Esta Sala ha concluido en que la parte actora sabía las circunstancias del Árbitro nombrado, no en razón exclusivamente a alguna circunstancia concreta de las que se han dicho, sino a una consideración conjunta de todas ellas; pues se revela de las mismas la estrecha y antigua relación de Don Bernardo con Don Carlos; que en consecuencia era manifiesta la confianza entre ambos; y que a ello no se opone que el nombrado Arbitro también prestase servicios para la demandada, pues ésta situación debía de ser conocida de los impugnantes no sólo en razón a la confianza aludida, sino porque no era la única persona que habiendo mantenido relación profesional con Don Carlos Manuel , pasó a tenerla después con la demandada, alguna de ellas de especial vinculación con este último. Es decir el conglomerado de circunstancias que se estudian configura una situación de la que se debe de concluir en el conocimiento perfecto de las circunstancias atinentes al Árbitro nombrado, lo que en razón a lo expuesto inhabilita la posibilidad de estimación del motivo que se estudia; todo lo cual comporta la desestimación de las pretensiones del impugnante.

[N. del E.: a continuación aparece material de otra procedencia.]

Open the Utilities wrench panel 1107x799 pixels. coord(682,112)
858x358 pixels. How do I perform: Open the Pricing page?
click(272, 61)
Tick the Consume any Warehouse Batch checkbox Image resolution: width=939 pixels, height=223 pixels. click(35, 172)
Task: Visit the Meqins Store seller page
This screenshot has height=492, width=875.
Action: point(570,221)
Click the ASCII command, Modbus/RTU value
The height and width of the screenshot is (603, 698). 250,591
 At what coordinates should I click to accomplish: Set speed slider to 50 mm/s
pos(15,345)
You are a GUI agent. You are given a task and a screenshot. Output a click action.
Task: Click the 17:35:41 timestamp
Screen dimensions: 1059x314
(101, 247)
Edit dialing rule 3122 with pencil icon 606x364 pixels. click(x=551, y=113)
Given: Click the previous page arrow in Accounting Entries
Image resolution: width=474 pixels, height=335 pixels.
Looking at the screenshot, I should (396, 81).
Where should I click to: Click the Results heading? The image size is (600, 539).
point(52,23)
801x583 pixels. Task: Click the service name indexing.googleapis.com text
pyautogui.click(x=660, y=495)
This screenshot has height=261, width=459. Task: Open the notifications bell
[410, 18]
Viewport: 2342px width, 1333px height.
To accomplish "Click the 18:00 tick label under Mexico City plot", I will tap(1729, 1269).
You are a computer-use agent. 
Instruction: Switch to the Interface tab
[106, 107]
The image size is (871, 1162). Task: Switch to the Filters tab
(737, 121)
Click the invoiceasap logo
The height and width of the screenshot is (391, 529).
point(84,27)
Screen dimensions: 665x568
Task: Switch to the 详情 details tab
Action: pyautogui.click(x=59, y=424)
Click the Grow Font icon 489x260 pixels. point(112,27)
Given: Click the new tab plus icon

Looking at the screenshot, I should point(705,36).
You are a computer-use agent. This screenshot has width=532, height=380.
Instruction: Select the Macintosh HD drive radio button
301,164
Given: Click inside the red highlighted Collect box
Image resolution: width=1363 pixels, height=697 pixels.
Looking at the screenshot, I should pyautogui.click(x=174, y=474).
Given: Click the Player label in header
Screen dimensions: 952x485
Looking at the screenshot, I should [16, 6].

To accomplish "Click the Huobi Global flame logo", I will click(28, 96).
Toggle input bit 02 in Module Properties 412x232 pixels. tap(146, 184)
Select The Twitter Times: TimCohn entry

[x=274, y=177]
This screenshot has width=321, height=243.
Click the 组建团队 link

QUINTO.- Al ser desestimada la impugnación, de conformidad con lo establecido en el artículo 394 de la Ley de Enjuiciamiento Civil , procede imponer las costas de esta alzada a la parte impugnante.

Vistos los artículos citados y demás de general y pertinente aplicación.

Fallo

Que, DESESTIMANDO la demanda de impugnación de laudo arbitral formulada por la representación procesal de Don Carlos Manuel contra el LAUDO dictado el día 21 de diciembre de 2010 por el ÁRBITRO Don Bernardo Velasco Calderón, al que se refieren los antecedentes de hecho de la presente sentencia, debemos CONFIRMAR como CONFIRMAMOS mencionada resolución en todas sus partes, con imposición de las costas del recurso a la parte impugnante.

Así por esta nuestra sentencia, lo pronunciamos, mandamos y firmamos.

PUBLICACION.- Leída y publicada fue la anterior sentencia por el Ilmo. Sr. Magistrado Don Mauricio Bugidos San José, Ponente de la misma, estando celebrando audiencia pública en el día de su fecha de lo que yo el Secretario certifico.